Still, this is a huge task for a chain that, founded in 1969 as a single jeans store, has swelled to 3,676 units — 2,079 of them domestic Gap stores — and seen its core customer move from young baby boomer 10 or 15 years ago, to the current focus on those individuals’ young adult children.
In research notes, Anne-Maria Lillestand of Thomas Weisel Partners, pointed to Gap’s own admission that for both holiday 1999 and 2000, weak results were due to the lack of fashion items, resulting in steep markdowns. Similarly, she pointed to Old Navy’s unsuccessful merchandise strategy last year as being more directed to “mom and dad” and less dependent on the teen.
“Many consumers equate the Gap brand with basic merchandise and do not view Gap as a fashion destination and do not want to purchase a fashion-forward item at the Gap,” she said, adding that recent retail results “suggest that consumer psychographics are increasingly shifting toward more focused, nimble specialty retailers that target specific customer groups. In contrast, Gap’s three specialty retail concepts are currently positioned to target a relatively broad group of customers.”
Unlike the niche retailers, according to Lillestand, Gap has confused and, in some cases, alienated customers in both its fashions and its marketing.
In a research note, Todd Slater of Lazard Freres & Co. said that the Gap had its greatest success when it was a leader in basic commodities, supplying denim, khaki and twill. “Unless the Gap can transform itself into a leaner and more nimble company, and evolve into a ‘test and reorder’ model, I don’t see the Gap succeeding as a fashion leader,” he said. “A supertanker is unlikely to achieve success as an ocean racer.”
His three-part turnaround prescription: Fast, focused and fashion.

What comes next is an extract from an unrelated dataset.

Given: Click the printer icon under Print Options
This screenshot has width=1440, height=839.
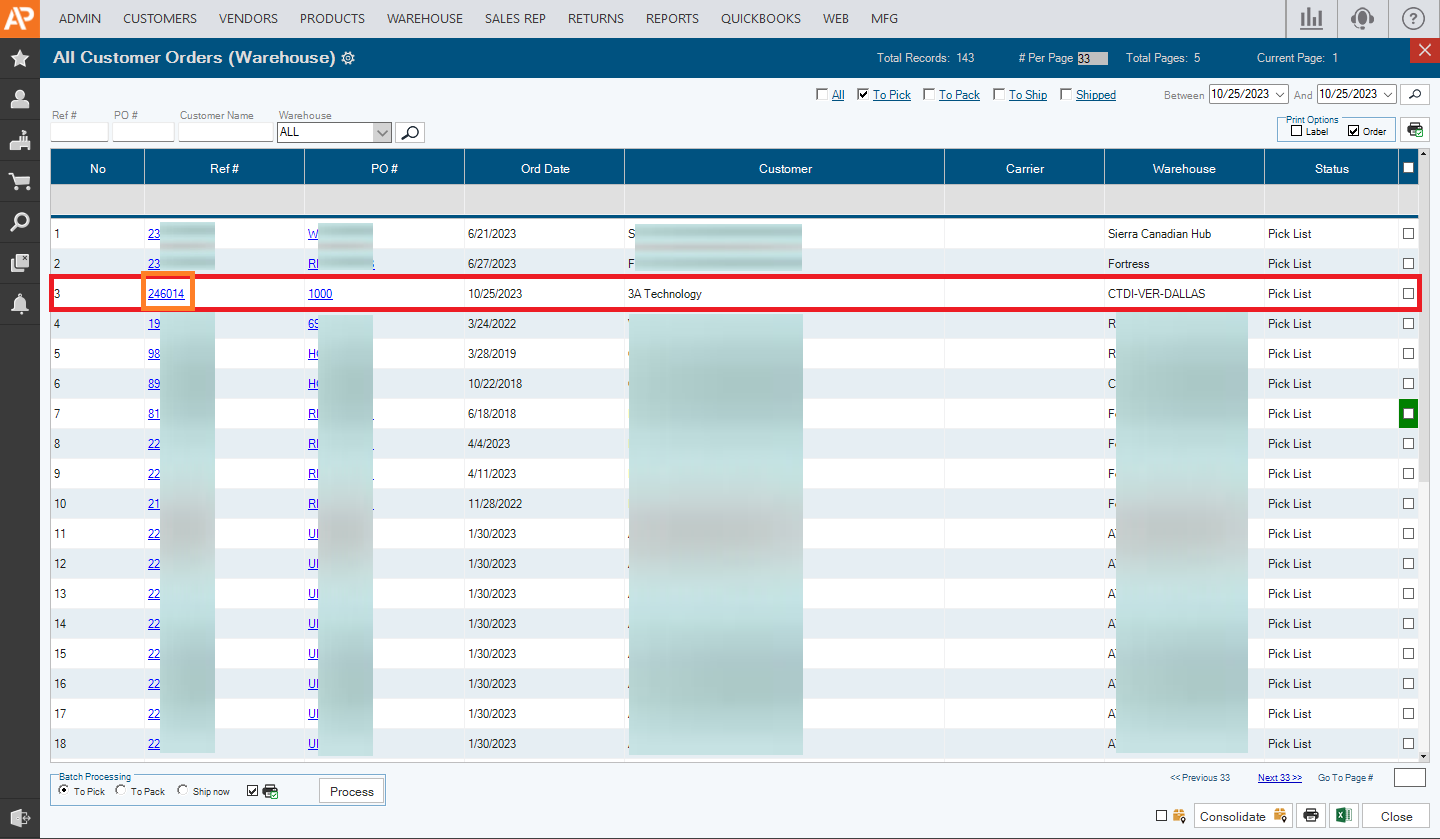Looking at the screenshot, I should coord(1414,129).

Dana Eisman Cohen with Banc of America Securities said the Gap should not try to become a niche player, but rather a middle of the road retailer. “We are talking about a company which could not have been hotter with its khaki campaign,” she said, suggesting basics sprinkled with fashion newness rather than either an only-basics or trendy approach.
“It ain’t about leather,” she said.
Robert Buchanan with A.G. Edwards & Sons said the Gap needs to get to know the customer better and that failure to do so has manifested itself in an overassortment on the floor. “I don’t see much in the way of conviction — driver items and sufficient depth of stock,” he said, “but rather little tentative bits here and there.”
Drexler said prices at the Gap, particularly its Old Navy division, became too high, despite a shift by consumers to value in the apparel market place. He also acknowledged the company’s need to offer new merchandise more speedily to keep customers coming back. Currently, merchandise flows into stores every six to eight weeks — not fast enough to meet the growing consumer demand for newness.
Arguing there is no quick fix, Maura Hunter Byrne of Salomon Smith Barney said the Gap needs to correctly market the basic items that have been its “bread and butter, while layering in fashion items appealing enough to drive core customers back.”